Hakan Fidan: “Gazze’de Yaklaşık 300 Civarında Çift Uyruklu Türk Vatandaşımız Bulunmakta. Bunlardan 30’Unun Tahliyesini Başardık”
Ankara Deprem Dayanışma Platformu’ndan ‘Moloz’ Protestosu: “Çalışanların Ve Çevrenin Güvenliği Alınmadan, Moloz Kaldırma İşleminin Derhal Durdurulması Gerekir”

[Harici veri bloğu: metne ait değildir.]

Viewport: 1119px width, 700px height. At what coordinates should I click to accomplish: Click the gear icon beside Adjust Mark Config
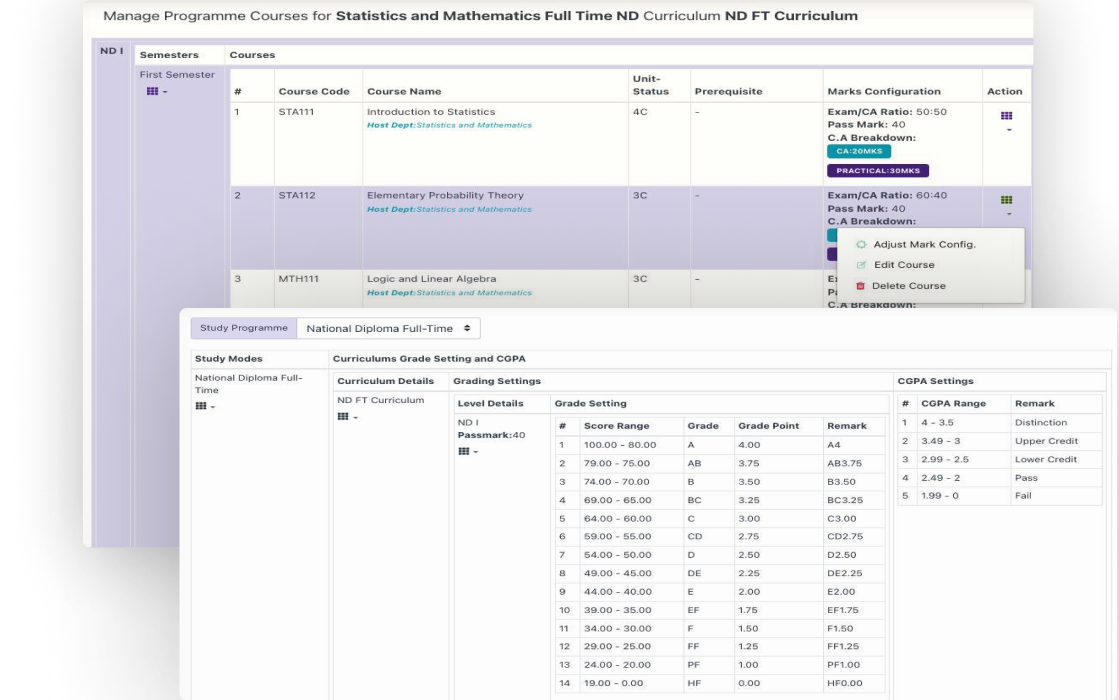click(862, 244)
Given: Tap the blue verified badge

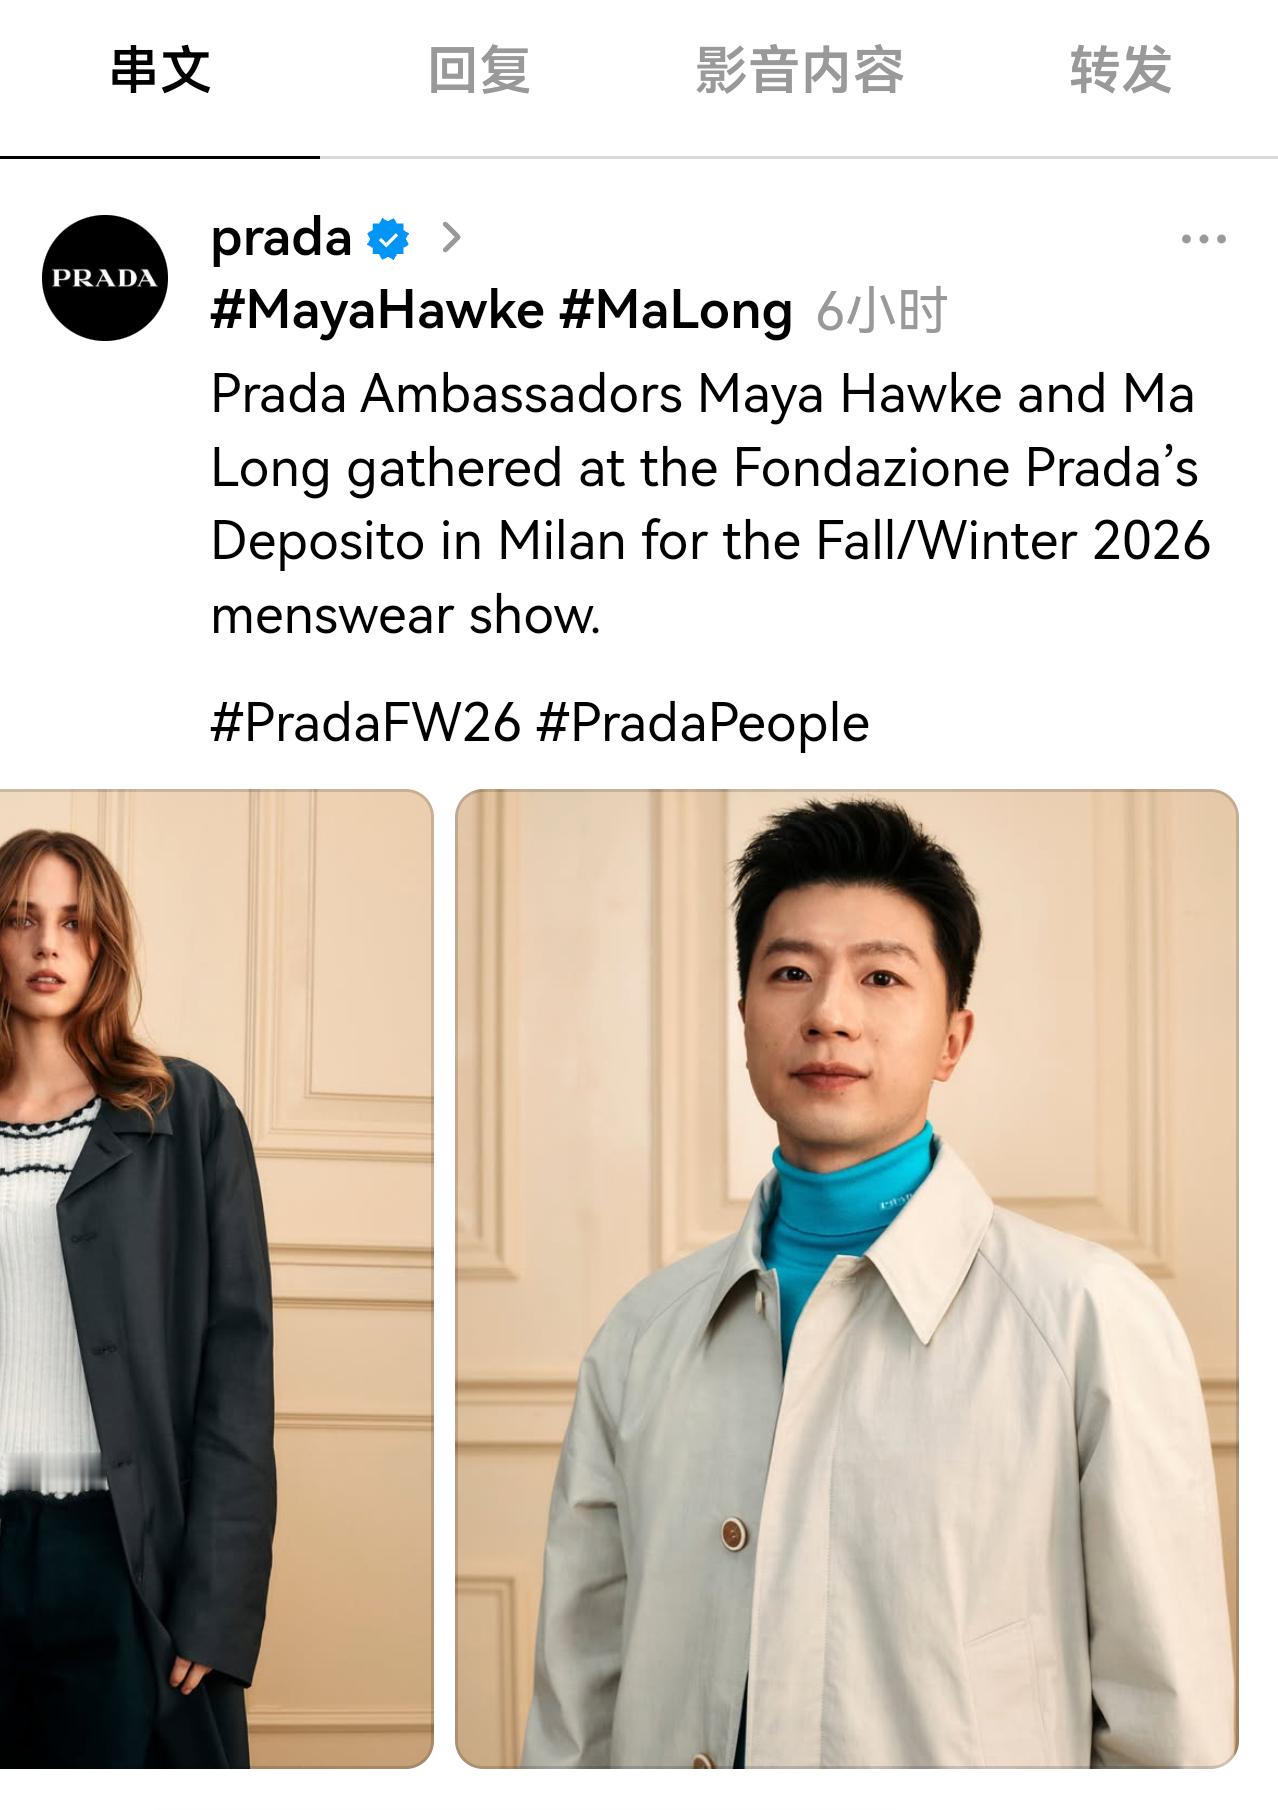Looking at the screenshot, I should pyautogui.click(x=388, y=239).
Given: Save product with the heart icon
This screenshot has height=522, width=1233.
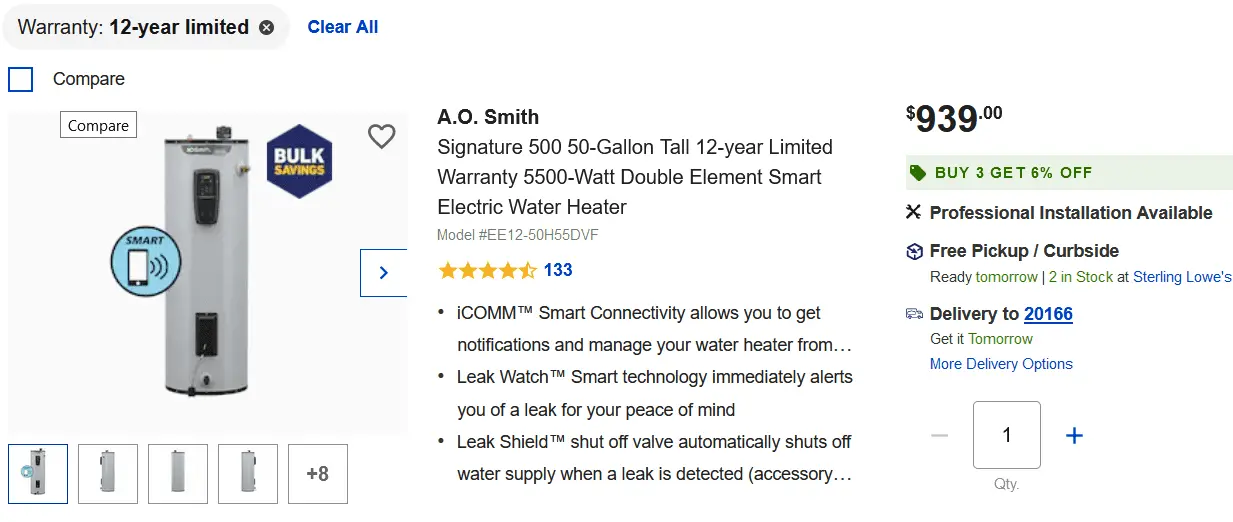Looking at the screenshot, I should click(381, 136).
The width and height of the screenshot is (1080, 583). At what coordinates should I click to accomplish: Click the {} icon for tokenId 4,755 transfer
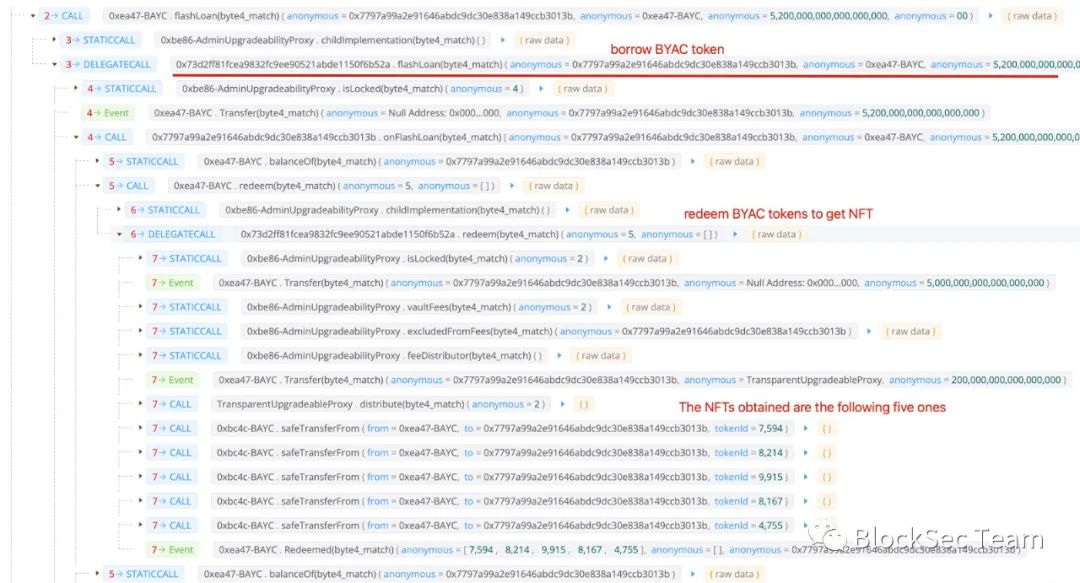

Ankara Zelzele Dayanışma Platformu, Hatay’ın Samandağ ilçesinde, sarsıntıda yıkılan binaların molozlarının yerleşim yerlerinin yakına ve tarım topraklarına dökülmesine reaksiyon gösterdi. İnsan Hakları Derneği Ankara Şubesi Eş Lideri Fatin Kanat, “Böylesi büyük bir yıkım varken çadırları satan, yardım gereçlerini çalan, hayat alanlarını savunan insanların karşısına polisi, jandarmayı çıkaran bir sistem ile karşı karşıyayız. Bu sebeple tüm hassas insanları, toplumsal ve siyasi örgütleri, bölge halkına sahip çıkmaya çağırıyoruz. Molozları ayrıştırma süreçleri yapılmadan, moloz kaldırma sürecinde çalışanların ve çevrenin güvenliği alınmadan, moloz kaldırma sürecinin derhal durdurulması gerekir” dedi.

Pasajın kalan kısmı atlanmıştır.